### Text segment:
Is there an American Focal Center? Community, Dissonance, and Myths of Nationhood in the 19th Century U.S.

Meeting Time: 
MW 3:30pm - 5:20pm
Location: 
CMU 228
SLN: 
14453
Instructor:
Bob Abrams
Robert Abrams

Syllabus Description:

Is there an American Focal Center?
Community, Dissonance, and Myths of Nationhood in the 19th Century U.S.


An exploration of the powers--and limits--of cultural mechanisms seeking to impart integrity and communalizing focus to a sprawling US society during the nineteenth century. At the outset, we’ll study US art and culture in general--maps, Currier and Ives engravings, and other cultural artifacts through the lens of which ostensible American wholeness and identity are imagined--as well as major theorists of the nation-building process such as Sacvan Bercovitch, Homi Bhabha, and Benedict Anderson. We’ll then proceed to focus throughout the remainder of the course on how the problem of a US focal center plays itself out in literary texts. To what degree do versions of a US communal imaginary become persuasive and credible against a backdrop that includes increasingly globalized, trans-national space, racial, class and gender inequities, Indian removal, immigration, slavery, and civil war? What sort of cultural work do rhetorics and symbols of American unity perform–-or fail to perform-–throughout this period? To what degree do symbolic affirmations of American unity require a supplementary amnesia: a forgetfulness of underlying conditions which much American literature and art then proceeds to remember?

### Dataset extract:
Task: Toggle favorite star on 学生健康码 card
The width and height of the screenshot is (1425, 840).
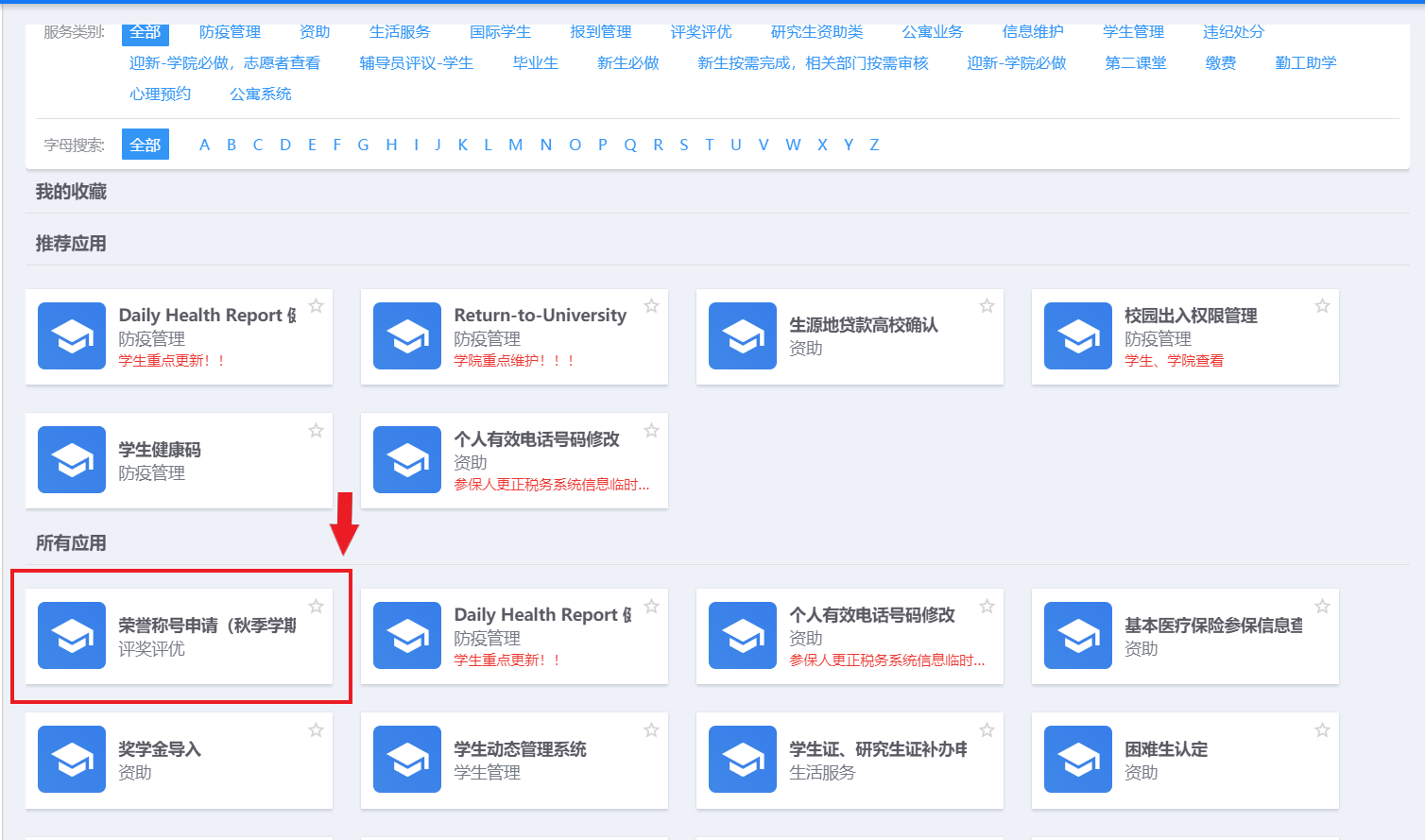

### Given instruction:
What room does the course in the course description meet in? The material here comes from a separate source, not from the course description.

### Task result:
CMU 228